KINGSTON — The Rev. John Hartman hasn’t forgotten Sept. 11.

The Grace Episcopal Church on Butler Street has a constant reminder of that fateful day — a cross made out of World Trade Center steel.

Hartman has a personal reminder as well. He was in Midtown Manhattan during the attack.

“I heard this enormous plane overhead. You could immediately know it was way too low,” Hartman recalled.

When he got to work at the AIDS foundation he headed, Hartman heard the plane had struck the World Trade Center. He decided to go for a walk to get a glimpse. By that time, he saw that both towers were on fire.

“It was very clear that there was an attack on the World Trade Center,” Hartman said.

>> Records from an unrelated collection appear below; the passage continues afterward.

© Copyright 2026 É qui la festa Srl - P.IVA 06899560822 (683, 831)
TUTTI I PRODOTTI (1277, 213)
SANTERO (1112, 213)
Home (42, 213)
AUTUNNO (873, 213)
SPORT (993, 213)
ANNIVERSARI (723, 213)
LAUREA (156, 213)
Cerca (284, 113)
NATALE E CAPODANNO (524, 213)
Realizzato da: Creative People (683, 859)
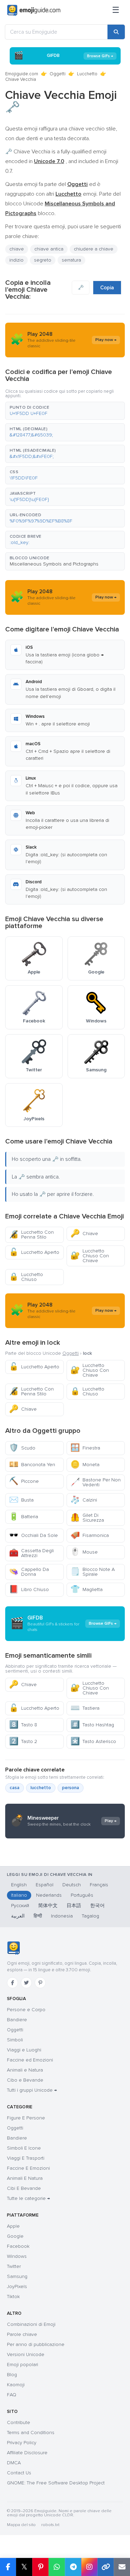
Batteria (23, 1516)
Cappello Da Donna (29, 1571)
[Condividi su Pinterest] (40, 2567)
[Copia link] (105, 2567)
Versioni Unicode (25, 2354)
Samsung (17, 2276)
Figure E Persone (26, 2118)
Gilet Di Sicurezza (87, 1517)
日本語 (74, 1905)
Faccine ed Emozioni (30, 2060)
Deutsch (71, 1885)
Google (15, 2236)
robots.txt (50, 2524)
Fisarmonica (89, 1535)
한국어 (97, 1905)
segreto (42, 260)
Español (44, 1885)
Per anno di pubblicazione (35, 2344)
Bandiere (17, 2020)
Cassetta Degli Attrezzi (31, 1553)
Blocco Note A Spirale (92, 1571)
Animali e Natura (25, 2070)
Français (99, 1885)
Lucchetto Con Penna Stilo (31, 1234)
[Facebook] (12, 1982)
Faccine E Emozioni (28, 2168)
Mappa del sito (21, 2524)
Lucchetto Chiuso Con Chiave (89, 1256)
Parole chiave (22, 2334)
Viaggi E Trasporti (25, 2158)
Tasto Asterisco (93, 1741)
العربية (18, 1916)
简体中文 (48, 1905)
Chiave (84, 1233)
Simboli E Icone (24, 2148)
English (19, 1885)
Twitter (14, 2266)
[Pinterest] (40, 1982)
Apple (13, 2226)
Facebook (18, 2246)
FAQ (11, 2395)
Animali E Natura (25, 2178)
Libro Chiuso (29, 1589)
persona (70, 1788)
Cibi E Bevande (24, 2188)
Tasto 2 (23, 1741)
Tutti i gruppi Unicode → (32, 2090)
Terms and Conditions (30, 2432)
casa (14, 1788)
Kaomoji (16, 2385)
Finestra (85, 1448)
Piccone (24, 1481)
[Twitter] (26, 1982)
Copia (107, 287)
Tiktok (13, 2296)
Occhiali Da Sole (33, 1535)
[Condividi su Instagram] (89, 2567)
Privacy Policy (21, 2443)
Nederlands (49, 1895)
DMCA (14, 2463)
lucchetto (41, 1788)
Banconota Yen (32, 1464)
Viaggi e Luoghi (24, 2050)
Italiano (19, 1895)
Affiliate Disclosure (27, 2453)
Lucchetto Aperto (34, 1252)
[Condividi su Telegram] (73, 2567)
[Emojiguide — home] (34, 10)
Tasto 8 (23, 1724)
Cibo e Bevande (25, 2080)
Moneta (84, 1464)
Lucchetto (87, 74)
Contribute (18, 2422)
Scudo (22, 1448)
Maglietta (86, 1589)
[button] (65, 411)
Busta (21, 1500)
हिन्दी (38, 1916)
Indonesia (62, 1916)
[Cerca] (116, 32)
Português (82, 1895)
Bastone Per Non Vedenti (95, 1482)
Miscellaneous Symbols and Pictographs (54, 564)
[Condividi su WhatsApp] (57, 2567)
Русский (20, 1905)
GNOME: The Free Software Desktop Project (56, 2483)
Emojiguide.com (21, 74)
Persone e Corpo (26, 2010)
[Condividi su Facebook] (8, 2567)
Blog (12, 2375)
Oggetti (58, 74)
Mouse (84, 1552)
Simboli (15, 2040)
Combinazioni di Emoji (31, 2324)
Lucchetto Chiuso (26, 1277)
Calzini (83, 1500)
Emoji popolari (22, 2364)
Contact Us (19, 2473)
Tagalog (90, 1916)
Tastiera (84, 1708)
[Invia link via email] (122, 2567)
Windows (17, 2256)
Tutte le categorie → (28, 2198)
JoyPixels (17, 2286)
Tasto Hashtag (92, 1724)
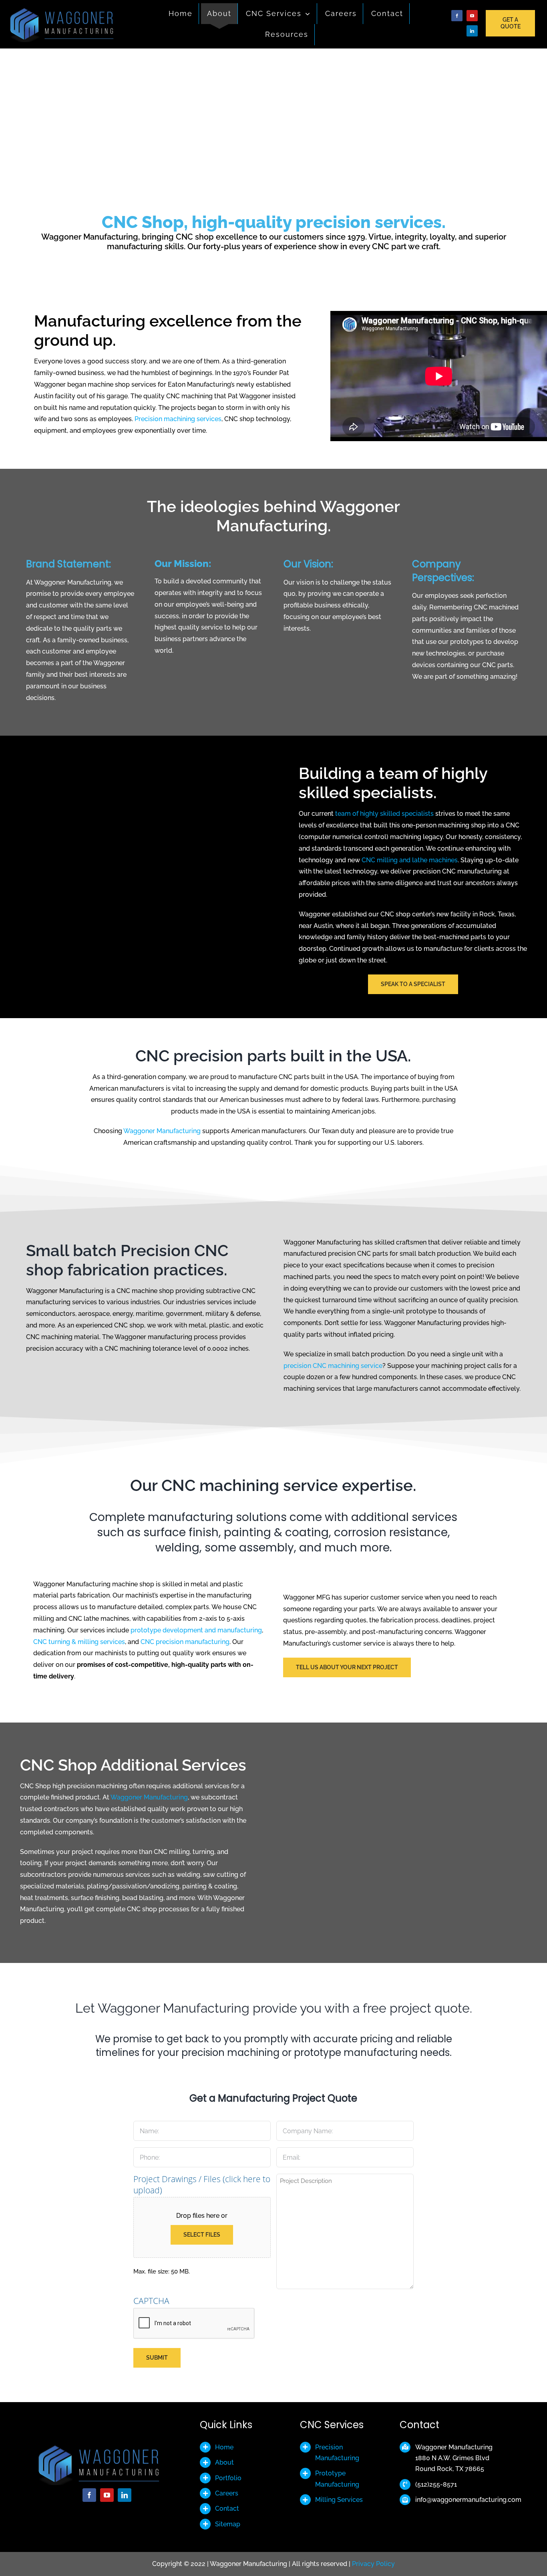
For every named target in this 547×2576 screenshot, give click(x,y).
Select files (201, 2234)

He decided to head home to Plainfield, New Jersey, but it took him hours to finally catch a train from Penn Station.

Hartman, parishioners and other local residents plan to gather around the steel cross today in the church’s memorial garden for a remembrance ceremony to recognize the 17th anniversary of the Sept. 11 terrorist attacks. If the weather is bad, they will gather inside the church.

“I’m positive it’s like what people experienced after Pearl Harbor. There were gatherings for years and years,” Hartman said. “I run across people all the time who had a family member or a very good friend or someone they knew who were killed in the attack.”

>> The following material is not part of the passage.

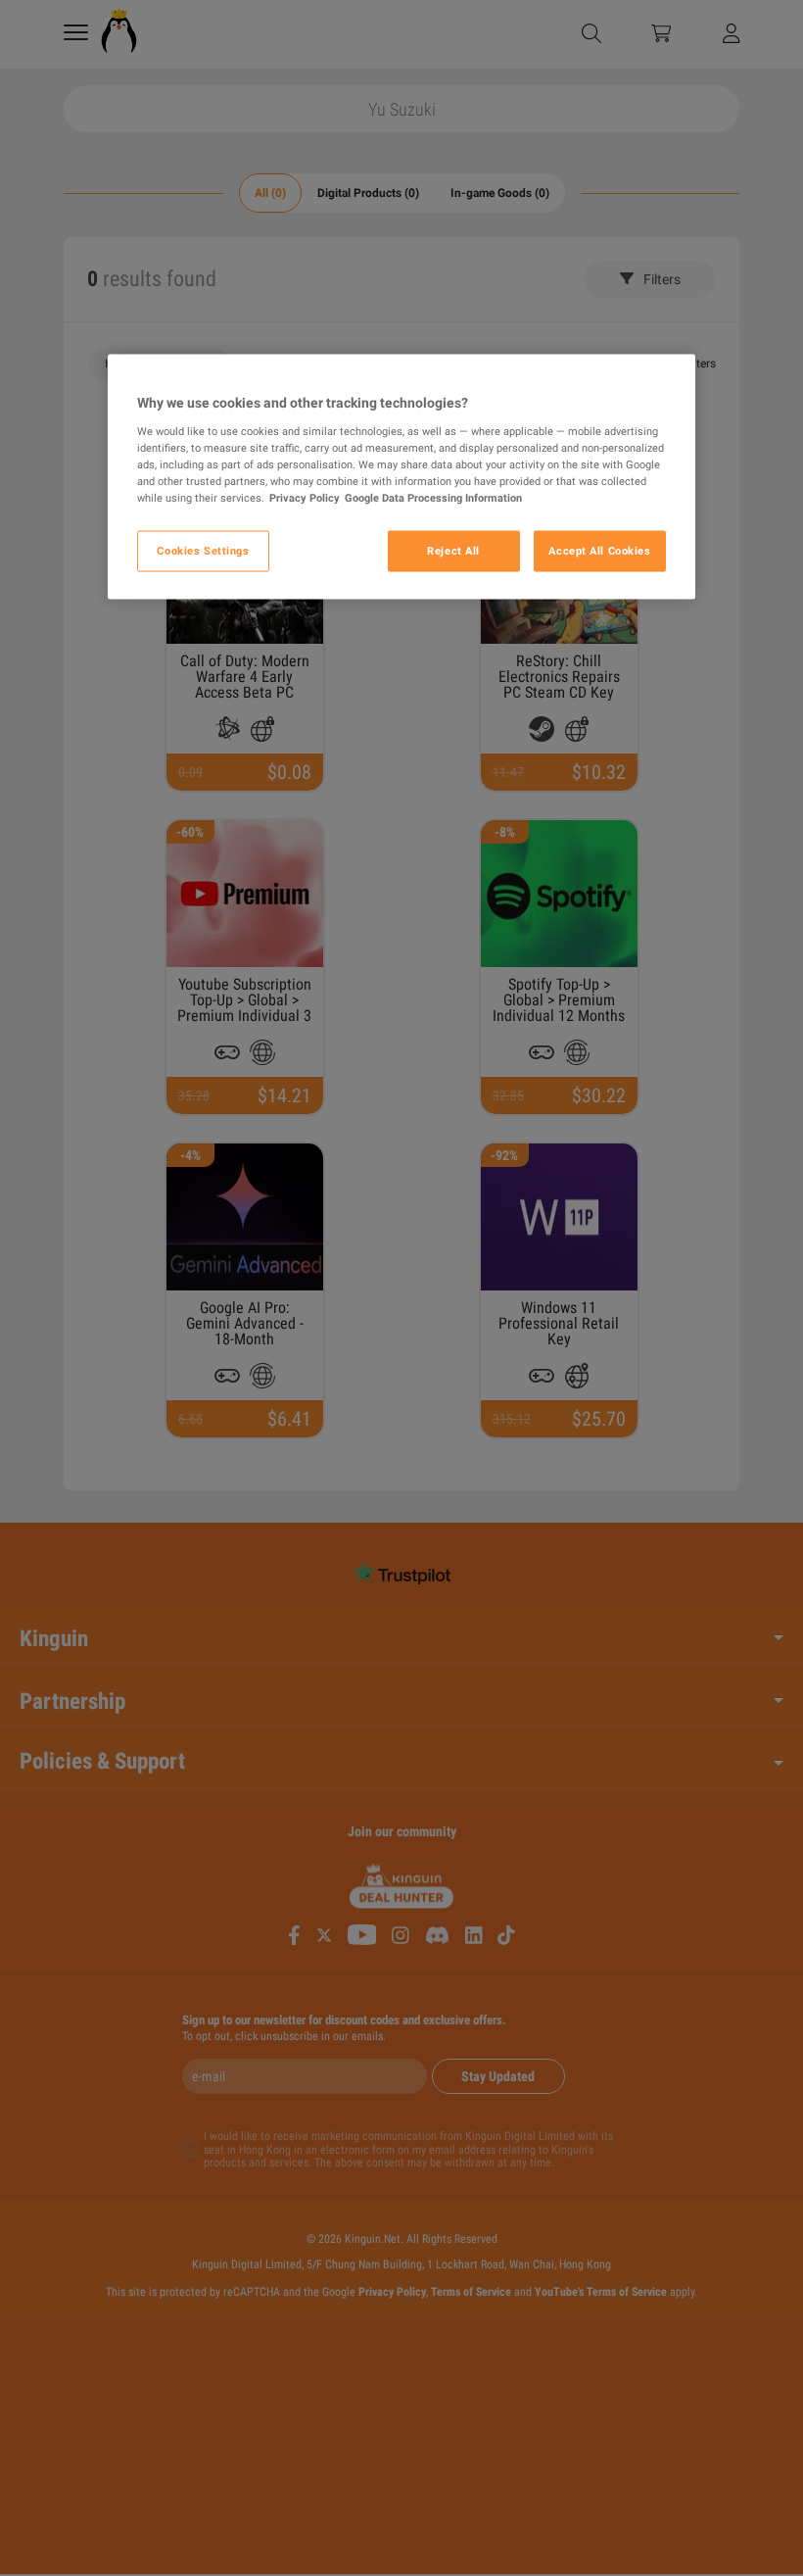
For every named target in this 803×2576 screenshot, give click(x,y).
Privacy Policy (304, 498)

The cross was made by a local salvage company operator for the late businessman Rusty Flack, whose family belonged to the church. After Flack’s death, his wife donated the cross to the church to display it in the memorial garden, which is dedicated to Flack.

The garden exists on the right side of the church that previously had a bunch of trees. The ground was mostly dirt and mud. The landscaping cost about $30,000 to beautify the area.

“Not one penny of the church treasury went into it. A lot of parishioners and non-parishioners donated,” Hartman said.

The annual Sept. 11 remembrance event is open to the public. The event begins at 8:30 a.m. at the church, located at 30 Butler St., Kingston.

“We will remember the names, faces and lives of the men, women and children killed,” a press release for the event said.